* [THE TASK] Locate "Task: Select the 1650 追风 D6 model" in the records below, then copy its line and every following line exactly, without the pictures.

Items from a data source
-------------------------

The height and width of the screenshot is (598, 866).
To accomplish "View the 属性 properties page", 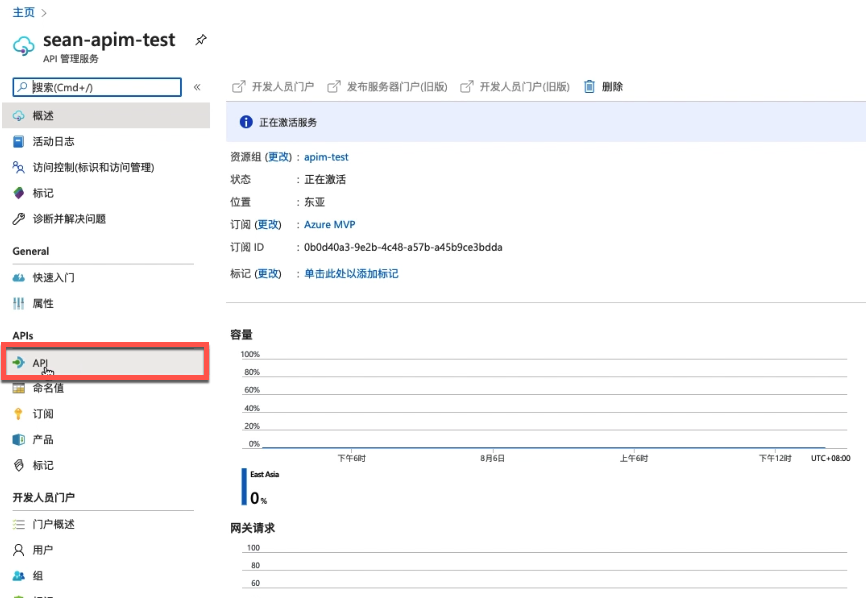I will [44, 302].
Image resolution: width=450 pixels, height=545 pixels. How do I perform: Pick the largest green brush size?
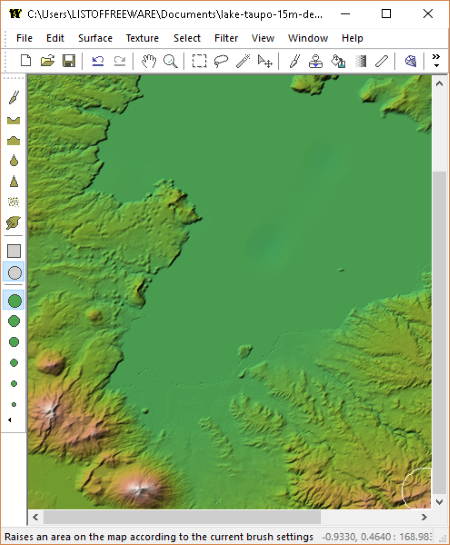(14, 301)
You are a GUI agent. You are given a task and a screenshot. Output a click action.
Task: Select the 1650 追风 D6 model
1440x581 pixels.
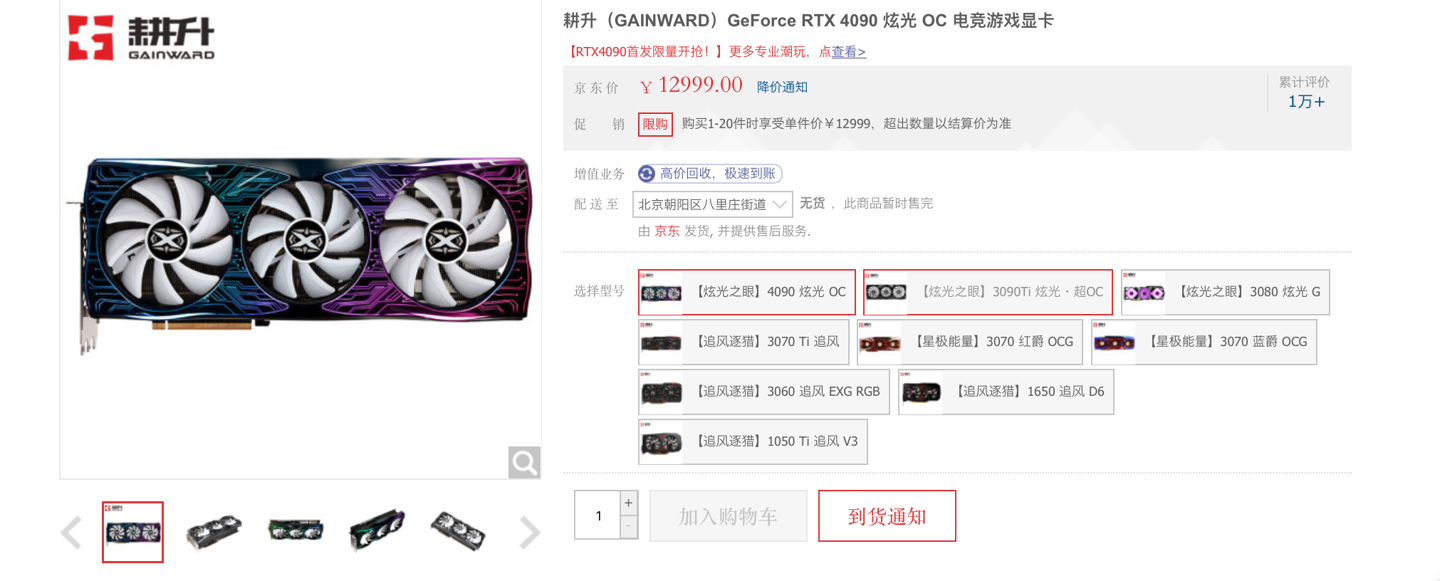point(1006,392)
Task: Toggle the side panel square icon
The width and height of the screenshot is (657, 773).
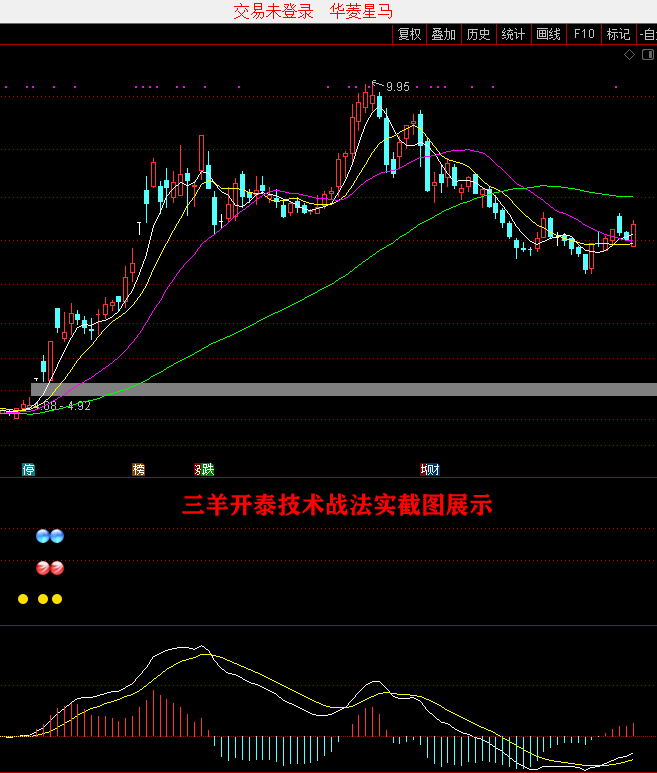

-------------------------

* [OUTPUT FOR THIS TASK]
Task: Select the 1650 追风 D6 model
1440x581 pixels.
point(1006,392)
Task: Toggle the side panel square icon
The width and height of the screenshot is (657, 773).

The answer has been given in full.